Friday, June 12, 2015

Clapp Recital Hall

Sunday, April 10, 2005, 8:00 p.m.

Program

...on my mind...   Ketty NEZ
  Kenneth Tse,  baritone saxophone
Margaret Soper Gutierrez,  violin
Elizabeth Oakes,  viola
Hannah Holman,  violoncello
Ketty Nez,  conductor
 
Music in the Glen   David GOMPPER
  Katie Wolfe,  violin
Ketty Nez,  piano
 
Heat Death   Evan KUCHAR
  Shivhan Dohse,   flute
Tom Yu,   clarinet
Andrew Brobson,   saxophone
Michele Bowen,   bassoon
Russell Lenth,   horn
Caster June Teoh,   trumpet
Matt Driscoll,   trombone
Chris Sande,   percussion 1
Mike Thursby,   percussion 2
Janani Sreenivasan,   violin 1
Alla Cross,   violin 2
Julia Immel,   viola
Ursula Dial,   violoncello
Kevin Franca,   double bass
David Gompper,   conductor
 
  Intermission  
    Music of the German composer
Robert H. P. PLATZ
Up (Klavierstueck 4) for piano solo (1997/98)    
  Kazuo Murakami,  piano  
Danach I for flute (2003)    
  Bruno Faria,  flute  
Senko-hana-bi (In Yoshitake's garden) for cello (1997/2000)    
  Ken Ishii,  violoncello  
Ikar, for violin solo (2001)    
  Alla Cross,  violin  
Steine, for 2 pianos (1989/92-93)    
  David Gompper and Kazuo Murakami,  pianists  
  pause  
Dense (Echo I) (1994/96)    
  Bruno Faria,  flute
Christine Bellomy,  clarinet
Alla Cross,  violin
Ken Ishii,  violoncello
Kazuo Murakami,  piano
 

 

Notes & Bios

KETTY NEZ

...on my mind...

Written in the summer of 2004 for University of Iowa faculty Kenneth Tse, saxophonist, and members of the Maia String Quartet, ...on my mind... was inspired by the palpable rhythmic energy of James Brown (a couple of quotes surface), as well as bebop, blues, and other popular traditions. Such music can be heard to only begin with the notes, going on to everything else, both musical and otherwise: the expressive glissandi, traditional syncopations, heightened emotions, such as Brown's terse, taught singing. The overtones of funk reflect the unique charisma of my colleagues, including the theatrical and sartorial flair of the Maias' stage presence.
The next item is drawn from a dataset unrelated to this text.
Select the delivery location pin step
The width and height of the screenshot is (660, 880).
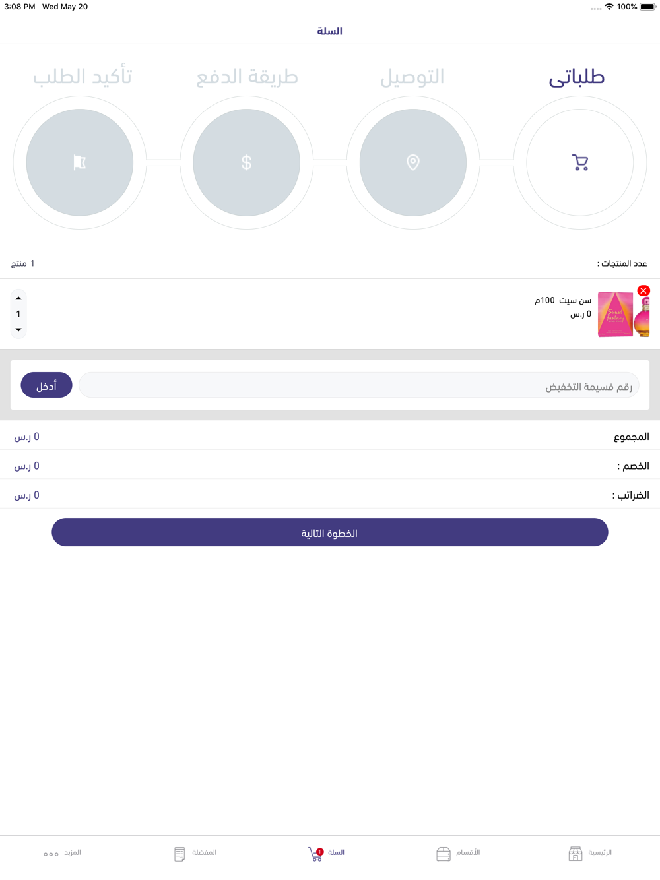413,162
Composer/pianist Ketty Nez completed in 2002-3 a residence of several months at the École Nationale de Musique in Montbéliard, France, where she worked with faculty and students on projects of live electronics and improvisation. Her chamber opera An Opera in Devolution: Drama in 540 Seconds was premiered at the 2003 Festival A*Devantgarde in Munich. New projects include commissions for various ensembles in France and at the University of Iowa, where she currently teaches as Visiting Assistant Professor of composition and theory. This fall she joins the faculty at Boston University.

In 2001 she was a visiting composer at Stanford University's Center for Computer Research in Music and Acoustics (CCRMA), and in 1998, she participated in the computer music course at the Institute de Recherche et Coordination Acoustique/Musique (IRCAM) in Paris. Prior to her studies at IRCAM, she worked for two years with Louis Andriessen in Amsterdam, where she co-founded the international contemporary music series Concerten Tot and Met.
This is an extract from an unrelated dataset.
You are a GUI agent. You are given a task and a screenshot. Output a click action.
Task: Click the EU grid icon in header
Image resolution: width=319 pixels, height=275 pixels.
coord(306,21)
Her music has been played at festivals in the US as well as abroad, including Bulgaria, England, Finland, France, Germany, Holland, and Japan. She spent the year 1988 in Japan, studying with Michio Mamiya and writing for traditional Japanese instruments. She has participated as fellow in the Aspen Music Festival (in 2001, 1991, and 1989), the 1998 June in Buffalo Festival, the 1997 Britten-Pears School Composition Course (Aldeburgh, England), the 1996 California State University Summer Arts Composition Workshop, the 1995 Tanglewood Music Center, and the 1990 Pacific Composers Conference (in Sapporo, Japan).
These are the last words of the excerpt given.